Scalable Distributed Data Structures
A New Class of Data Structures for Multicomputers
Witold Litwin
University Paris 9



Multicomputers Commodity computers, interconnected through the high- speed networks are becoming the basic hardware. Such configurations, called multicomputers, clusters, superservers... include dozens, often hundreds or even thousands of clients and servers [GW97]. Their cumulative resources are impressive: dozens of GBytes of distributed RAM, and TBytes of disks accessible for the GMips-highly parallel and distributed processing. They offer potentially unbeatable performance and price/performance ratio, opening up new perspectives for the applications [C94], [T95], [U94]. Major hardware and software makers present multicomputers as the next step of their business strategy. This was, among others, the subject of Microsoft Scalability Day organized in May 1997 for the US professionals [MS97]. The technology is also felt as the next step for the Internet that should evolve from a data providing utility today, into a computing utility [M96], [B97]. One also foresees very large multicomputers coming as new tools for the academia, e.g., a 10.000 node multicomputer for Stanford University in 5-10 years [U94]. Finally, the domain was recently declared as strategic to the US computer science supremacy in 21st century by the US Government, and become the object of nationwide research program PACI [CACM97]. Scalable Distributed Data Structures Multicomputers need new system software, fully taking advantage of the distributed RAM, and of parallel and processing on multiple CPUs, [C94], [G96], [M96]. One especially needs new data structures, allowing files to span over multiple servers, and to scale to as many sites as needed. Such files should reside for processing in the distributed RAM, providing then access performance inaccessible to disk files. They should be accessible to multiple autonomous clients, including the mobile ones. Finally, they should not require any centralized data access computation or directories, too avoid hot-spots.

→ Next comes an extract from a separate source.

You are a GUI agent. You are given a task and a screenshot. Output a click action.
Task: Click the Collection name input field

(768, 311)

One solution is a new class of data structures called Distributed Scalable Data Structures (SDDSs). First proposed in 1992-1993, [LNS93], SDDSs gave rise to important research effort, materialized by several algorithms, papers and implementations. It was shown that SDDS files are able to scale to thousands of sites, and terabytes in distributed RAM, with constant access performance, and search times under a millisecond. Multi-key searches requiring an hour or so in a traditional file, e.g., a k-d file, may succeed in less than a second in an SDDS file [LN95], [L96]. All these properties should be of prime importance for the applications, especially in the DBMS design arena, [ASS94]. They open new perspective for the VLDB design, for multimedia databases, for real-time and high-availability databases, for decision support systems, and for high performance computing in general.

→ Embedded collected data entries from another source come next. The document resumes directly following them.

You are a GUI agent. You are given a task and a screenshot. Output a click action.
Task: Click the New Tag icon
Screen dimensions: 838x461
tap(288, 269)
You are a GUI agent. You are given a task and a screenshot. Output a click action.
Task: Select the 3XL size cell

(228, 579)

Most documents, presentations etc. referred to below, define or present various types of SDDSs. Some present applications of SDDSs or discuss implementation issues, especially under Windows NT. Finally, some references point to the related work, especially major research projects on multicomputers, e.g., the NOW, and Castle project at UCB, [C94], and Legion at U. of Virginia [GW97].

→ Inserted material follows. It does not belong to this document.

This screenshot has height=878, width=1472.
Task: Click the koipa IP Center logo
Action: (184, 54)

The types of SDDSs known are:

  SDDSs for hashed files. They extend the more traditional dynamic hash data structures, especially the popular linear hashing, [L80], [SPW90], used, e. g., in the Netscape browser, and the dynamic hashing [L88], to the network multicomputers, and switched multicomputers, [D93], [KLR96], [LNS93], [LNS96], [VBWY94]. The basic algorithm for such SDDSs termed LH* becomes popular with the advanced computer literature [K98], [R98].

  SDDSs for ordered files. These extend the traditional ordered data structures, B-trees or binary trees, to the multicomputers, [LNS94], [KW94].

  SDDSs for multi-attribute (multi-key) files. These algorithms extend the traditional k-d data structures [S89] to the multicomputers, [LN95], [N95], [L96]. Performance of multi-attribute search may get improved by several orders of magnitude.

  high-availability SDDSs. These structures have no known counterpart among the traditional data structures. They are designed to transparently survive failures of server sites. They apply principles of mirroring, or of striping, or of grouping of records, revised to support the file scalability [LN95], [LN96], [LR97], [LMR98].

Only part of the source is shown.